** SOURCE DATA follows **

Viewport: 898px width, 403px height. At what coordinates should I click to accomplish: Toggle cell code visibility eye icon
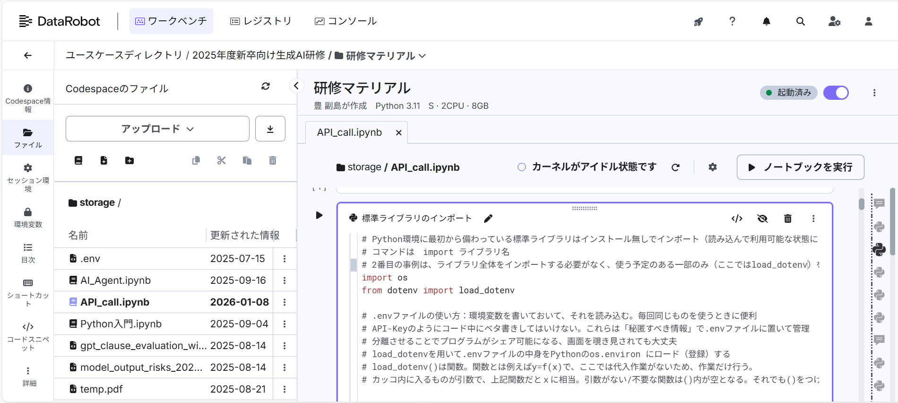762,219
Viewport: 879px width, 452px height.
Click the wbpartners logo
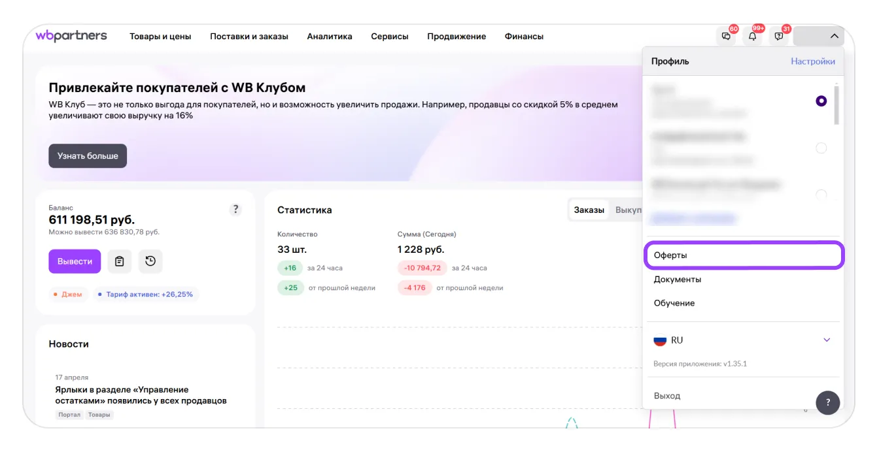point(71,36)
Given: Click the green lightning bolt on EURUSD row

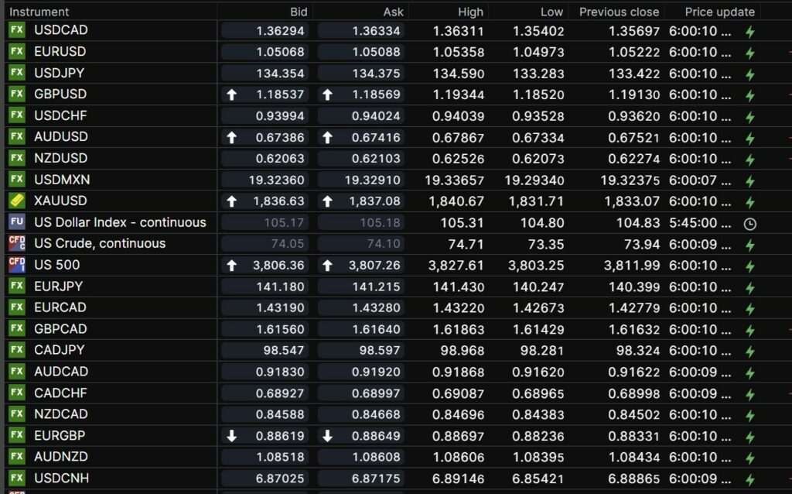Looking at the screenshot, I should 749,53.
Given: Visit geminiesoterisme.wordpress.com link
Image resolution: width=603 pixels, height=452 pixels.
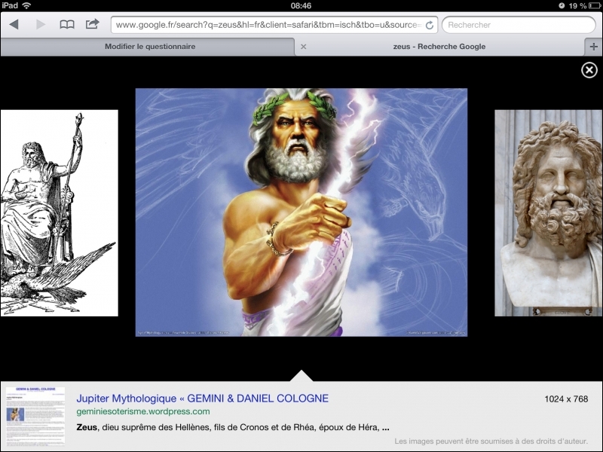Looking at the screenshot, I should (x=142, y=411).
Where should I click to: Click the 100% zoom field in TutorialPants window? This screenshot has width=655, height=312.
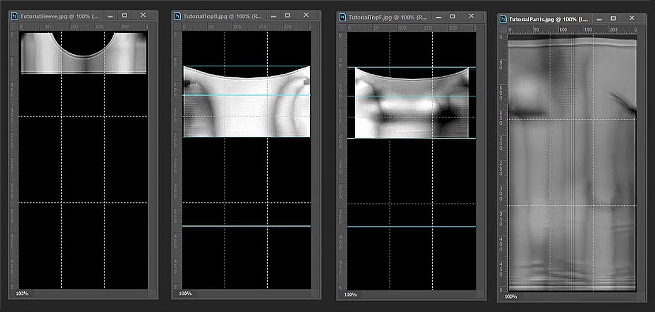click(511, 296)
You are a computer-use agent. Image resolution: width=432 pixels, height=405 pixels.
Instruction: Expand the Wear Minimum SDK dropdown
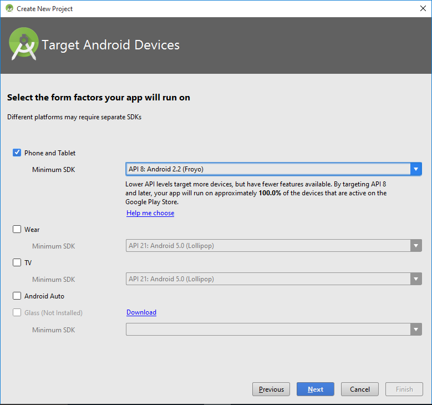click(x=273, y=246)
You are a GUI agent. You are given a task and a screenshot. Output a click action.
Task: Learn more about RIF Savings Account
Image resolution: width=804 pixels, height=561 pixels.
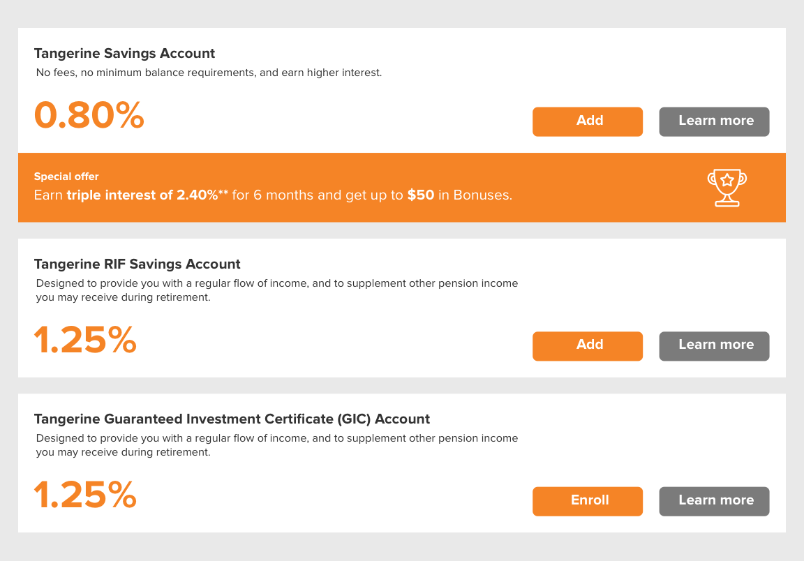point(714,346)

** End of SOURCE DATA **
** SOURCE DATA follows **

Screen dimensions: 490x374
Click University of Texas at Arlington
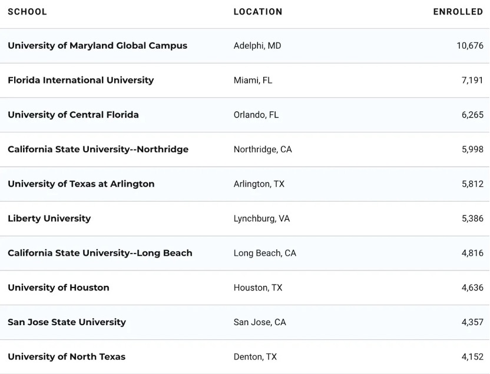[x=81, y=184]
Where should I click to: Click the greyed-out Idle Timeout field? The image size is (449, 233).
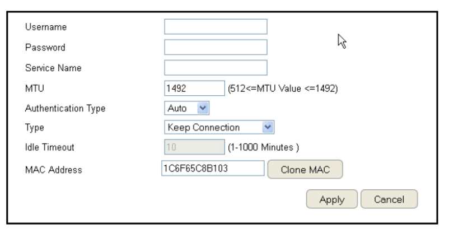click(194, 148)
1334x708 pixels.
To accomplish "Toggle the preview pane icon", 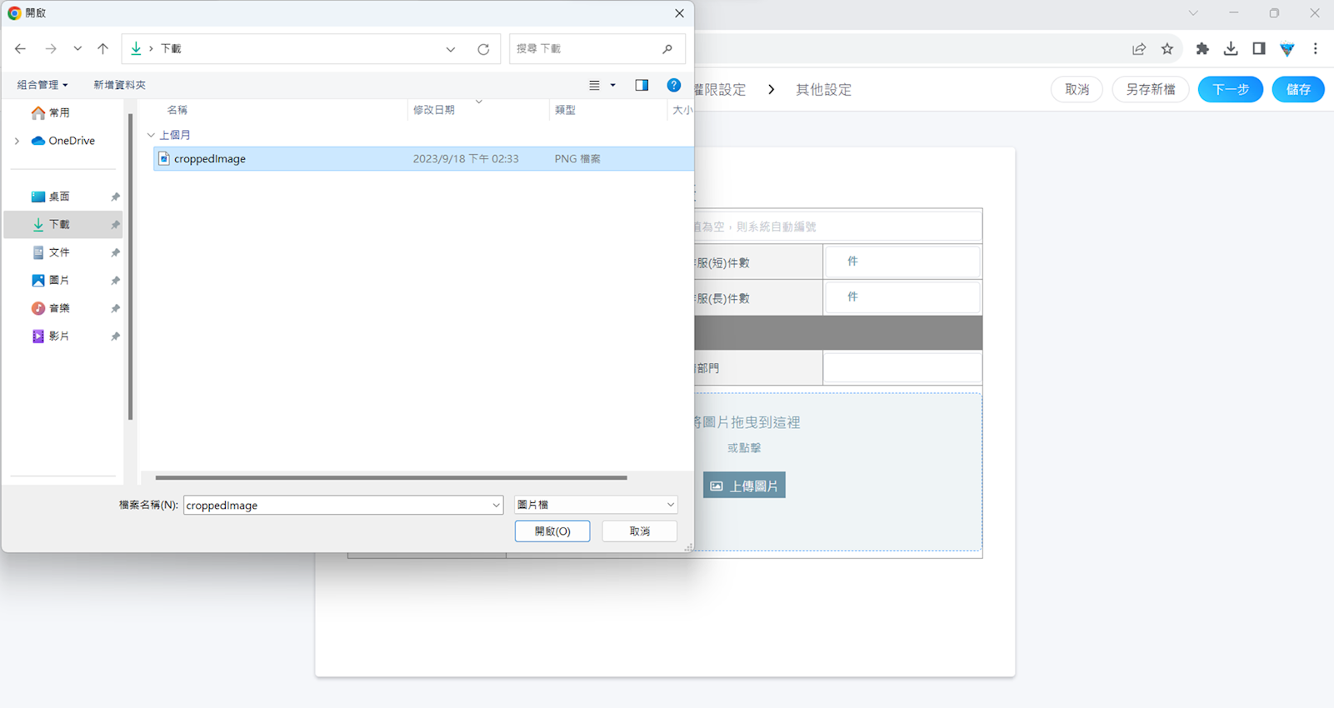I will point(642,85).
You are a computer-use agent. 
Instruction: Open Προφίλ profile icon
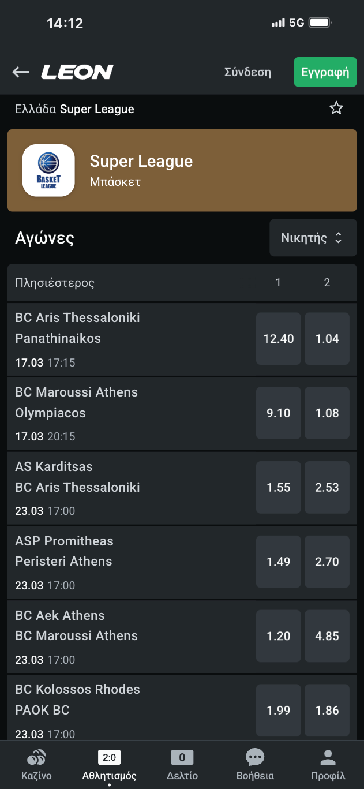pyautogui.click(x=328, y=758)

** End of SOURCE DATA **
** SOURCE DATA follows **

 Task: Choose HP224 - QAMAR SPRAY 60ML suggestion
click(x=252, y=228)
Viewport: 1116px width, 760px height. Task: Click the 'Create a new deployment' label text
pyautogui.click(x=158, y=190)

** End of SOURCE DATA **

* EXERCISE REQUIREMENTS:
Copy the lines that hold the word "computer". Take them from the records above.

* EXERCISE SOLUTION:
You are a computer-use agent. Image resolution: width=432 pixels, height=405 pixels.
You are a computer-use agent. 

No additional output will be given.